Problem requirements -> In the page excerpt on age in politics, what is the median age of a U.S. Senator?

Page excerpt ->
The question raised in the above headline has been posed before, especially as it applies to our elected officials. Over the last several days, however, the matter of age in politics has taken on new urgency.
We live in perilous times, and yet it looks like next year’s presidential election will feature two major-party candidates who are in the neighborhood of 80 years old. The median age of a U.S. Senator is 65 and rising. In the House, it has hovered between 57 and 58 over the last decade.
President Biden, at times, seems quite sharp for a man his age. On other occasions, he appears confused, makes misstatements and has difficulty pronouncing his words. He walks unsteadily and is prone to accidents. Biden, 80, has mobility problems and now avoids using the traditional set of stairs on Air Force One in favor of a much shorter set of steps that retracts into the belly of the presidential aircraft.
Biden’s likely opponent, the 77-year-old former President Donald Trump, tries to hide his old age with high energy. According to comedian Noel Casler, who worked for six years with the then-future president on Celebrity Apprentice, Trump routinely snorted Adderall, a prescription amphetamine used to treat attention deficit hyperactivity disorder.
Trump is also known to sniff a lot, even in public. You can draw your own conclusions, but high energy is a scarce commodity when you’re in your late seventies, when tweeting in the middle of the night requires Herculean effort — to say nothing of getting up to use the bathroom without stumbling.

Material supplied ->
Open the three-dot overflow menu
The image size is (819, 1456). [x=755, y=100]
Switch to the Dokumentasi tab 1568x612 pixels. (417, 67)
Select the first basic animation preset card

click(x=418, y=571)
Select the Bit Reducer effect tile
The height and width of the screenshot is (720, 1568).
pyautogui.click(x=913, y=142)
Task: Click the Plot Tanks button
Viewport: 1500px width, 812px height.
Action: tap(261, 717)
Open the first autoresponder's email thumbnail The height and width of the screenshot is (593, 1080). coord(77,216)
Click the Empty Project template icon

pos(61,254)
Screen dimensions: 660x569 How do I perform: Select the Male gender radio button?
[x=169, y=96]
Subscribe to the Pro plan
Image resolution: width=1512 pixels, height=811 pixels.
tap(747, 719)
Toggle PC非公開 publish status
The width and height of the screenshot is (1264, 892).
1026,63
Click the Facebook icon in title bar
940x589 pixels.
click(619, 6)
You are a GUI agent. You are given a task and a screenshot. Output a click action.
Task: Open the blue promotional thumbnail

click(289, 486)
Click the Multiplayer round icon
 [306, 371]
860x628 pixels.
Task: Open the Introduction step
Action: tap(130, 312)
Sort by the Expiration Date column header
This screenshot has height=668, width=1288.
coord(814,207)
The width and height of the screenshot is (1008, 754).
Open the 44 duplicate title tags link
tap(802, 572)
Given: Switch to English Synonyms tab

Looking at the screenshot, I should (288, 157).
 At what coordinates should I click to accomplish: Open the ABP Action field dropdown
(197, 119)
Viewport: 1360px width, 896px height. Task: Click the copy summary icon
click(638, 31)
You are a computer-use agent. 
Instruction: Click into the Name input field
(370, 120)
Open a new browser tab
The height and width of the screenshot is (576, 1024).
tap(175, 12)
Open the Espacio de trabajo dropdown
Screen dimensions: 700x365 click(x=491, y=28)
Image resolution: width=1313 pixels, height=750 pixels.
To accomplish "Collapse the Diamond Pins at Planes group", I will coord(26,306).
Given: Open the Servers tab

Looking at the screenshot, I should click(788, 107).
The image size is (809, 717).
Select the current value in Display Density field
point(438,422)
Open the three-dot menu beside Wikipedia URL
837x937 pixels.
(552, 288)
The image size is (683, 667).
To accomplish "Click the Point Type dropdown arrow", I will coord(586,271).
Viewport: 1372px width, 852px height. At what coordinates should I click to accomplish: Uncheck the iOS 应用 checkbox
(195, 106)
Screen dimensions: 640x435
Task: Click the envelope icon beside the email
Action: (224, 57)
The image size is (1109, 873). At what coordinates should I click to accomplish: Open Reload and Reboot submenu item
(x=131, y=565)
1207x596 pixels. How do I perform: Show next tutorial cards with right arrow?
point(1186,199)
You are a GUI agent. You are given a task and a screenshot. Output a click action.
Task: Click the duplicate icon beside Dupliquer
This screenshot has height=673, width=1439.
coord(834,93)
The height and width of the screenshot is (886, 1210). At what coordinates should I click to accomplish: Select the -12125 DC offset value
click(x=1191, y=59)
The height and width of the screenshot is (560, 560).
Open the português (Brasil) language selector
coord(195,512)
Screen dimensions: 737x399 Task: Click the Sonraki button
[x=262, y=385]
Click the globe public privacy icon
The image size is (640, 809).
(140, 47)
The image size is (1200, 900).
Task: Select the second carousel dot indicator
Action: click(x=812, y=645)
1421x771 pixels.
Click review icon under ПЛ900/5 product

Your response -> 65, and rising.